1. Overview
In this lesson, we will set up the basics of a Remember-Me flow and analyze how it works in the browser.
The main issue we aim to solve is the user experience with sessions. Every time a user visits our application or when their session expires, they must log in again, which can be inconvenient. In this lesson, we will explore a simple cookie-based solution.
The relevant module we need to import when starting this lesson is: simple-remember-me-start.
If we want to reference the fully implemented lesson, we can import: simple-remember-me-end.
2. About Remember-me
Remember-Me is a mechanism that solves this by remembering the authenticated principal across different sessions. This allows the user to remain authenticated even after their original HTTP session has timed out or been cleared.
Spring Security offers two main options for this:
- Cookie-based: A simpler approach where the token is stored entirely in a cookie.
- Persistence-based: The token is stored in a database, making it more secure.
3. The Security Configuration
The first step is to enable the Remember-Me functionality in our security configuration.
Because we are using Spring Security’s fluent configuration API, enabling this feature is straightforward.

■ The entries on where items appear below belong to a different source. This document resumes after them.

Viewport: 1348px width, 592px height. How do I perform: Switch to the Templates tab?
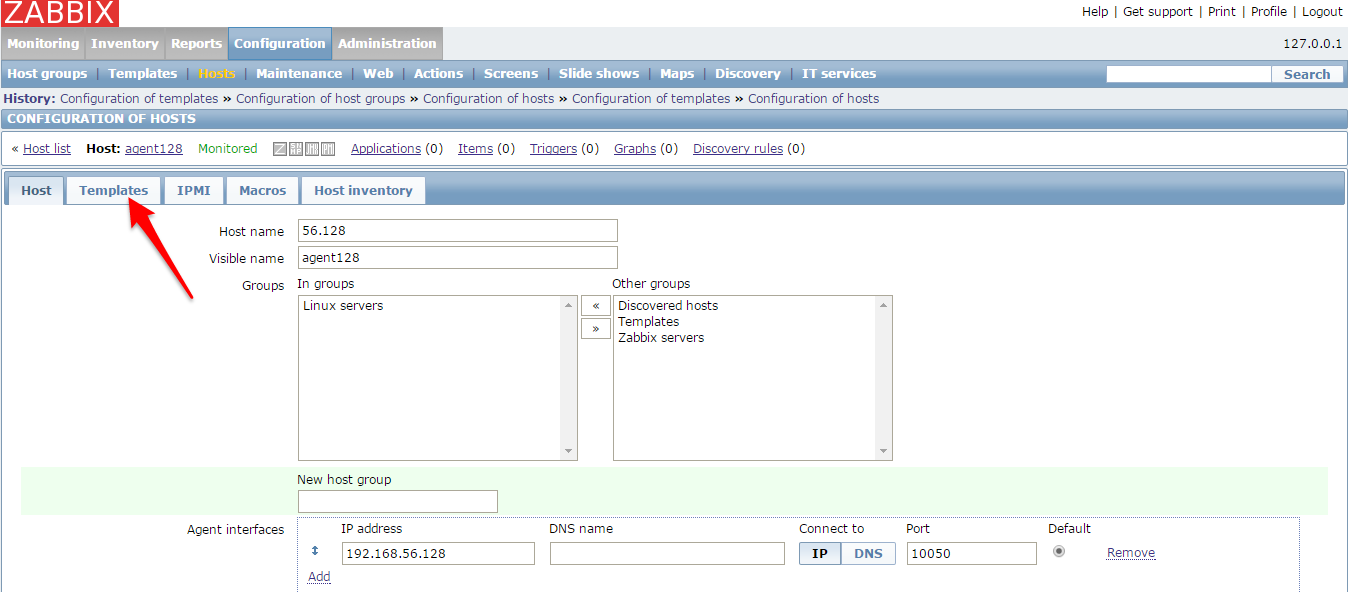[x=113, y=190]
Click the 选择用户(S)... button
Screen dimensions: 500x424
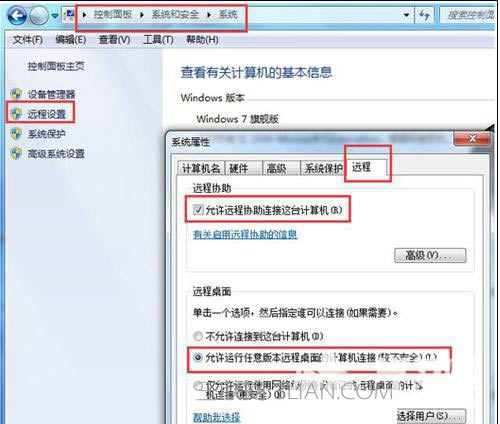[431, 416]
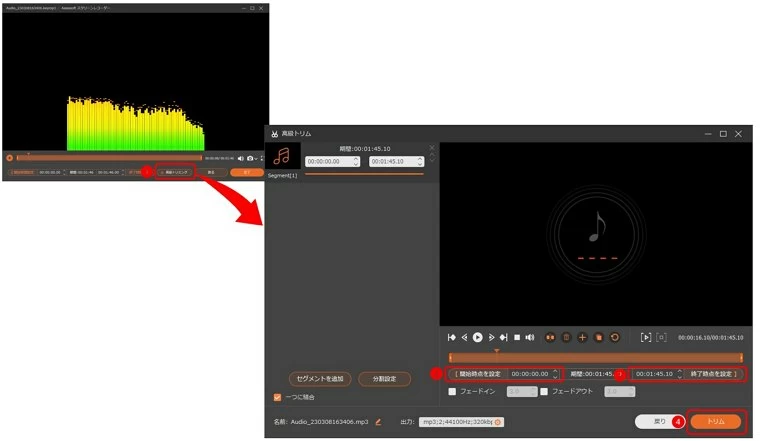Adjust end time stepper before 終了時点を設定

679,374
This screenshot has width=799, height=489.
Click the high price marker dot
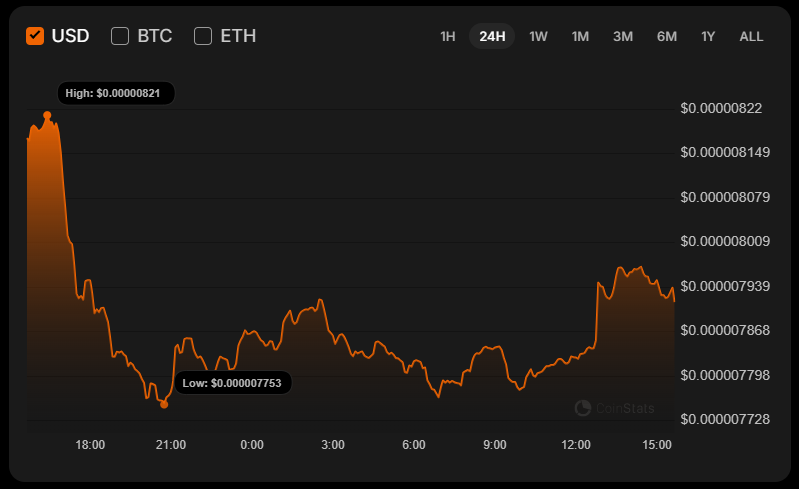pyautogui.click(x=47, y=116)
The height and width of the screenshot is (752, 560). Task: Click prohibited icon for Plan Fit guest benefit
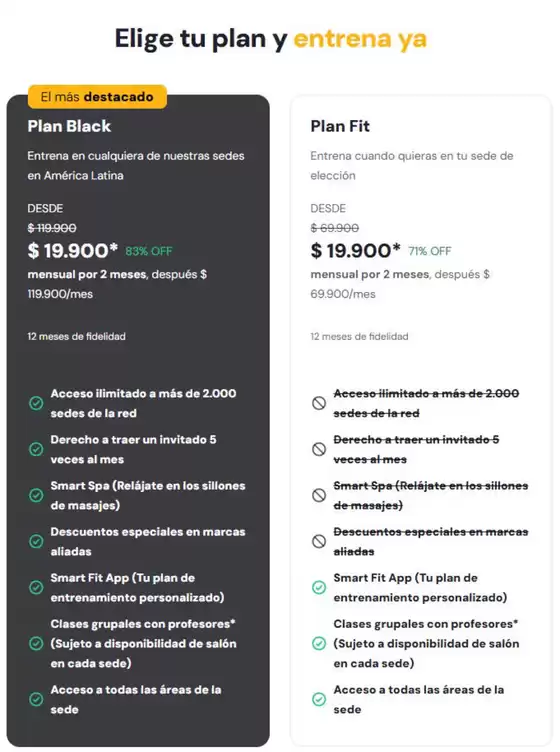[x=319, y=449]
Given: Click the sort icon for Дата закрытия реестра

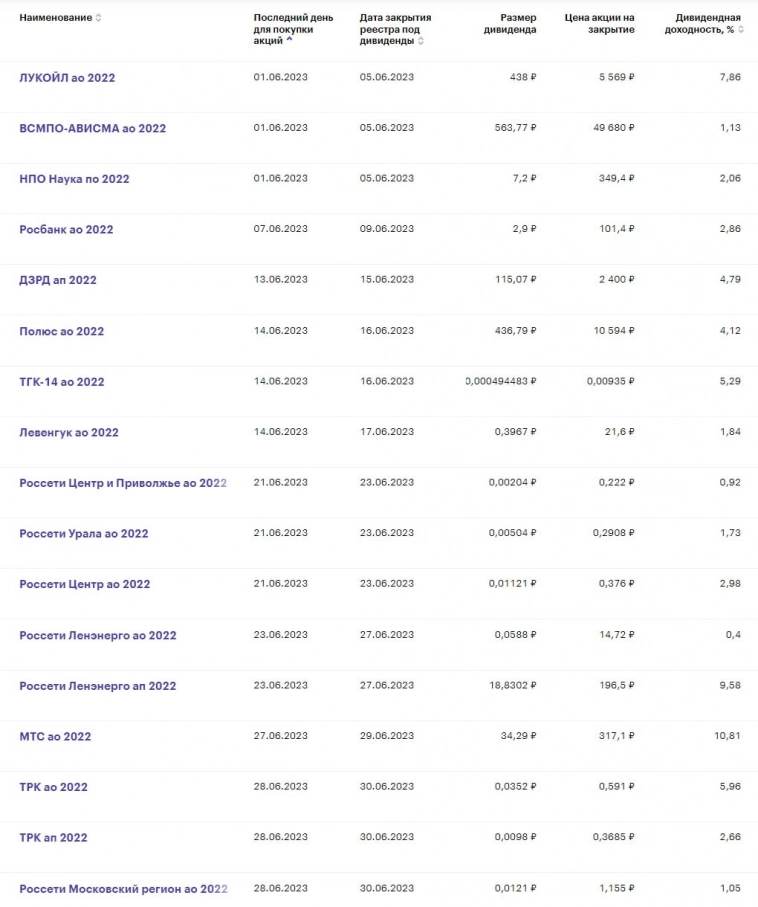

We will modify our LssSecurityConfig class and add the .rememberMe(Customizer.withDefaults()) configurer to the filter chain:
@Bean
public SecurityFilterChain filterChain(HttpSecurity http) throws Exception {
http
// ... existing configuration
.formLogin((form) -> form
.loginPage("/login").permitAll()
.loginProcessingUrl("/doLogin"))
.rememberMe(Customizer.withDefaults())
// ... logout configuration
return http.build();
}While there are many customization options available, this simple configuration is sufficient to enable the basic flow.
4. The Login Page
Now that the backend is configured, we need to enable users to opt in to this feature via the login page. We’ll open loginPage.html and add a checkbox to the login form. This input must have the name remember-me, as this is the default name Spring Security looks for (though it is configurable):
<form th:action="@{/doLogin}" method="post" class="form-horizontal">
// username, password input
<div class="form-group">
<label class="control-label col-xs-2" for="remember"> Remember Me? </label>
<div class="col-xs-10">
<input id="remember" type="checkbox" name="remember-me" value="true" />
</div>
</div>
// form action
</form>This setup allows the remember-me parameter to be sent along with the username and password when the form is submitted.
5. Understanding the Cookies
Now, let’s run the application and observe how the cookies behave.
To access the cookies, first launch the application in a browser, then open the Developer Tools. In most browsers, you can do this via Settings → More Tools → Developer Tools, or simply by pressing F12. Once the Developer Tools are open, navigate to the Application tab in Chrome or the Storage tab in Firefox, and then select the Cookies option.
When we first visit the login page, there will be just the standard JSESSIONID cookie present:
If we log in without checking the “Remember Me” box, we will see a standard JSESSIONID cookie. This cookie drives our authentication process and expires when the session ends (e.g., when we close the browser or log out).
However, if we log out and log back in with the “Remember Me” checkbox selected, the result is different.
This time, we see two cookies: the JSESSIONID and a new remember-me cookie.
There is a major difference between these two:
- The JSESSIONID cookie usually expires at the end of the session.
- The remember-me cookie has a set expiration date. By default, this is two weeks.
This means the remember-me cookie will stick around and identify the user long after the JSESSIONID cookie has been removed.
6. Verifying the Flow
To truly understand how this works, let’s perform a simple manual test.
First, ensure we are logged in with the “Remember Me” function active. Then, using our browser’s developer tools, we will manually delete the JSESSIONID cookie.
Normally, removing the session cookie would force us to log in again. However, if we refresh the page now, we stay logged in.
Even though the main authentication cookie was removed, Spring Security detected the valid remember-me cookie and used it to re-authenticate us.
If we check our cookies again, we will see that the application has issued a new JSESSIONID. This confirms that the application successfully used the remember-me token to create a new session for us automatically.
7. Conclusion
In this lesson, we implemented a basic Remember-Me flow using Spring Security.
We configured the backend to recognize the remember-me token, updated our login form to send the request, and verified that the remember-me cookie allows a user to maintain access even after their session cookie has been deleted.